Point of View — The Value of Variety


InkyI finished Dean Koontz’s book Devoted not that long ago (wonderful book by the way–I highly recommend it), and it got me thinking about how omniscient point of view is sometimes a neglected art. The POV, by the way, is expertly handled by Koontz who uses the point of view–changing/shifting and swapping–as only a master can. (How lovely to have the dog’s POV–actually, several dog’s POV–as a main element in the story. The story wouldn’t have worked without that.) And that left me wondering if it really is a matter that omniscient POV can be tough to pull off gracefully.

Now…first person is easier in some respects. One person, one point of view, and that’s that. However, I’ve read really weak first person that gets stuck in too much I…I…I. The best Urban Fantasy pulls off great first person ( Rebecca Roanhorse springs to mind–fabulous books and great writing that pulls you in).
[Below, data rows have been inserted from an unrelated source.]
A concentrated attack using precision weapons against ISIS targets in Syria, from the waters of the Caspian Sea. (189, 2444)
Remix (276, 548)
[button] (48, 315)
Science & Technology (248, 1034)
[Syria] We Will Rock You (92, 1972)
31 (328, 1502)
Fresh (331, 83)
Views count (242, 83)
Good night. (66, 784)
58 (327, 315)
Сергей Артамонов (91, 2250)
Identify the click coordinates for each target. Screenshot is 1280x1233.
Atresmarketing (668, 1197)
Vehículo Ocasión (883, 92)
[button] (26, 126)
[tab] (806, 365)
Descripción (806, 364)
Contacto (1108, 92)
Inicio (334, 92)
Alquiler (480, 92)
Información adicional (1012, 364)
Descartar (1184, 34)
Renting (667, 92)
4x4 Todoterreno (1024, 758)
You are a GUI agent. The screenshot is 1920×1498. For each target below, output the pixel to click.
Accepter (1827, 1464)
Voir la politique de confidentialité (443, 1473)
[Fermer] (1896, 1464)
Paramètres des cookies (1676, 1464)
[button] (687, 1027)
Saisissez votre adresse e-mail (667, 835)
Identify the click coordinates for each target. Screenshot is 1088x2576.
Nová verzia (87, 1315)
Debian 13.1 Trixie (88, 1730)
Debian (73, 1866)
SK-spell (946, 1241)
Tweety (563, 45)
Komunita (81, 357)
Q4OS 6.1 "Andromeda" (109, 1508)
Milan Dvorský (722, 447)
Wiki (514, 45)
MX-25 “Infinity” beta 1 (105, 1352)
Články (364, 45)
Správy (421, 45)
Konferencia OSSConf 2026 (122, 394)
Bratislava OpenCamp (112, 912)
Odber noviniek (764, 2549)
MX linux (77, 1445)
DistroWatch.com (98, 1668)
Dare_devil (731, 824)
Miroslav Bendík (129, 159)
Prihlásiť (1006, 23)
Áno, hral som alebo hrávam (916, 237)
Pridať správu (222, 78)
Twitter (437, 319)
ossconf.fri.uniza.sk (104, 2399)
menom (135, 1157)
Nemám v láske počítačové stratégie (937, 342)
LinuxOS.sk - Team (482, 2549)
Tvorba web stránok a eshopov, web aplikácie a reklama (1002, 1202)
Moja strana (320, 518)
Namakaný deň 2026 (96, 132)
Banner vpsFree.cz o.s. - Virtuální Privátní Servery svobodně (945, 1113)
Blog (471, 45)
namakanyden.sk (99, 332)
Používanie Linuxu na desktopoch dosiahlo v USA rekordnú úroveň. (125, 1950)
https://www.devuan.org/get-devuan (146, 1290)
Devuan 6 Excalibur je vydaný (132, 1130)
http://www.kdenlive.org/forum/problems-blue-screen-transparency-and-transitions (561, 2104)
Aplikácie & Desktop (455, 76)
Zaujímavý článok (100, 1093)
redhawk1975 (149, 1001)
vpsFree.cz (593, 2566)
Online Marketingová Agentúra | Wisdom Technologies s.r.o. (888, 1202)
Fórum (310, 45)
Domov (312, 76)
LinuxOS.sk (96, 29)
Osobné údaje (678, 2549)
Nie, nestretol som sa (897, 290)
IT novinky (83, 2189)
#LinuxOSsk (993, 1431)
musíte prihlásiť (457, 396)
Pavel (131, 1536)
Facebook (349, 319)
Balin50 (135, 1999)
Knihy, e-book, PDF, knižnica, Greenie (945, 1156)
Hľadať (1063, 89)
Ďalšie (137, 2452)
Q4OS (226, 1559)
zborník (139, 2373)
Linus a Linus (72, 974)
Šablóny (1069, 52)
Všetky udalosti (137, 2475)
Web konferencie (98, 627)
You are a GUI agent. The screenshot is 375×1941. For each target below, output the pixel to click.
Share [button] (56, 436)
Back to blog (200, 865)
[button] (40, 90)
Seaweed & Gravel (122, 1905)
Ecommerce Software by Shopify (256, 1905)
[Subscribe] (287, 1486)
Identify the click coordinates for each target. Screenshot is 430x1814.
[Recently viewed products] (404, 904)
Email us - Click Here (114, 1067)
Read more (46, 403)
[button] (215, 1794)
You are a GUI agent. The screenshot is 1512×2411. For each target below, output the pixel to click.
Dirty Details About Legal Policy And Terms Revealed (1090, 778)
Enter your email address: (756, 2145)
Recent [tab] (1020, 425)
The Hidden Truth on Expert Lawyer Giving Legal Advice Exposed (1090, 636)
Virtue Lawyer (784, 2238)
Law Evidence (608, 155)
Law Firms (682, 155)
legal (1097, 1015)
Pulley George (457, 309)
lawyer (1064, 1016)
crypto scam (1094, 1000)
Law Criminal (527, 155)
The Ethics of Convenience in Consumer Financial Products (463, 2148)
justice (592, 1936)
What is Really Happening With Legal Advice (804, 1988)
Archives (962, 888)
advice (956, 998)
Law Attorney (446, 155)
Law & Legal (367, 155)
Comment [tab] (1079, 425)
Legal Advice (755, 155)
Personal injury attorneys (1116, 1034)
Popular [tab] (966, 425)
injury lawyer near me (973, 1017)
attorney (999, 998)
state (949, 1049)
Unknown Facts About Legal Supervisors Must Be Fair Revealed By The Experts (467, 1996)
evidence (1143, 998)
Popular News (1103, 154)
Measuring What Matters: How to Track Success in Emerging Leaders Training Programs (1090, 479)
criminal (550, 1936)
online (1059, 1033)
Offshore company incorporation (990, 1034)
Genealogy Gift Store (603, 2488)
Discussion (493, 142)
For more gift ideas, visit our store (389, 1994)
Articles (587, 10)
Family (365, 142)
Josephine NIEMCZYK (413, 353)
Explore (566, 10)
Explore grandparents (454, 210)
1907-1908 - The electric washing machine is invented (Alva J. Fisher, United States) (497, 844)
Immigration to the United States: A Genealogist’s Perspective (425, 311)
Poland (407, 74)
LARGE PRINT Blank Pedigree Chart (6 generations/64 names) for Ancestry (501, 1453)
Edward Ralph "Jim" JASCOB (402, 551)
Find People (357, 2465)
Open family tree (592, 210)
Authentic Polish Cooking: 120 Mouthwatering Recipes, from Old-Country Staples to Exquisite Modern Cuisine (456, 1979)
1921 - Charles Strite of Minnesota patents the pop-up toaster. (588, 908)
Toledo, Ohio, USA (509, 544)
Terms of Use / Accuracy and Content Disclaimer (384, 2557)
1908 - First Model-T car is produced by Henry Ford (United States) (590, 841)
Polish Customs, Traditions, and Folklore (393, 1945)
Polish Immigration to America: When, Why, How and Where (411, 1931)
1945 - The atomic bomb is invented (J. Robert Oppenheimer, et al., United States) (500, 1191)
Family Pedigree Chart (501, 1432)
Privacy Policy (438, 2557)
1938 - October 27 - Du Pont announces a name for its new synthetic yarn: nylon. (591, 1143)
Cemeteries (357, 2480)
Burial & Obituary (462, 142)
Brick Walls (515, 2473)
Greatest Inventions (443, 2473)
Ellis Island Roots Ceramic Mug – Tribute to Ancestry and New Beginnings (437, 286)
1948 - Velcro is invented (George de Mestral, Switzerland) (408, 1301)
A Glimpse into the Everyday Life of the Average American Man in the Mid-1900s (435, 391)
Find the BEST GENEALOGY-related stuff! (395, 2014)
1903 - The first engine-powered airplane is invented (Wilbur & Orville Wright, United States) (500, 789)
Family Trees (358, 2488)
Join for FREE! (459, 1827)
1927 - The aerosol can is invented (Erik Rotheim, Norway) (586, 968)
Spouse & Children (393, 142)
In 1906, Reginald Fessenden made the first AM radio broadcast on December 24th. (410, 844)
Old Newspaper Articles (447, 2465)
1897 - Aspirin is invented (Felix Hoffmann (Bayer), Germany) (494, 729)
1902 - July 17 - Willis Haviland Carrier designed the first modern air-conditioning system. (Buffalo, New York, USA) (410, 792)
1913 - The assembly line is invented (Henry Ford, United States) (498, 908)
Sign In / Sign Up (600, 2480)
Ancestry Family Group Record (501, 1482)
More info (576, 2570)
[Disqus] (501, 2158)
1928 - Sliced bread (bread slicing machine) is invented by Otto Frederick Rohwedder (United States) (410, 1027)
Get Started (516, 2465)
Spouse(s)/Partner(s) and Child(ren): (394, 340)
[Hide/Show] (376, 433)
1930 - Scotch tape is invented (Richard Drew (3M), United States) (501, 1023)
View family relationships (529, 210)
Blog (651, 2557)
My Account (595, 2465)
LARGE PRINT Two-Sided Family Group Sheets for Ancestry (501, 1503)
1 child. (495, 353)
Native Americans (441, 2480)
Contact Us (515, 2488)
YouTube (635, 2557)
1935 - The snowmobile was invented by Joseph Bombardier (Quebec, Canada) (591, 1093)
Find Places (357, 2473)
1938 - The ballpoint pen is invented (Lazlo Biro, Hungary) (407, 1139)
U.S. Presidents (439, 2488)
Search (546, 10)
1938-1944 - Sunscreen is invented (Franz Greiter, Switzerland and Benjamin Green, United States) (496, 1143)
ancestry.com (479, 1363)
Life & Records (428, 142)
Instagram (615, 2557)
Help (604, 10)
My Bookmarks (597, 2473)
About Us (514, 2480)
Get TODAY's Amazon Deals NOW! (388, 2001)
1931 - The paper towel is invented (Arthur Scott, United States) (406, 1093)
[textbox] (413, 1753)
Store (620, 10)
Then there’s third person, most commonly used for romance, since it lets you swap between characters but you can still do deep POV. This is my preferred way to write viewpoint. However, I’ve often dipped into first person for a scene and then switched it over to third person to get that deeper point of view. I find this lets me dig more into my characters’ emotions, which is important with any romance (or almost any novel).

But I’ve heard from young writers that they’ve been bashed when using omniscient, and accused of “head hopping” which is not really a valid critique if you’re using omniscient, which can be a powerful tool.

I think part of this is a stylistic choice. Urban Fantasy–first person. Thrillers or suspense–omniscient. Mystery–pretty much first person, but some will go for third person. And romance–third person, except for those break-out books that dare first person, but rare to find omniscient unless you step back in time. I’ve been enjoying the reissues of Elizabeth Cadell’s books which are a delight, and were written decades ago when a novel was a novel and she’s not shy about mixing up point of view, as well as putting in romance, suspense, mystery, a murder in some, and even paranormal if the story goes that way. A true story teller with a gift.

All of this boils down to what does the story need? What’s the writer’s preference? And how is the story best told. Thankfully, with self-publishing the world seem to be getting back to a good story well told, and “the rules” can be bent to suit the tale. It’s about the writer using their skills to the best purpose. Which is how it should be.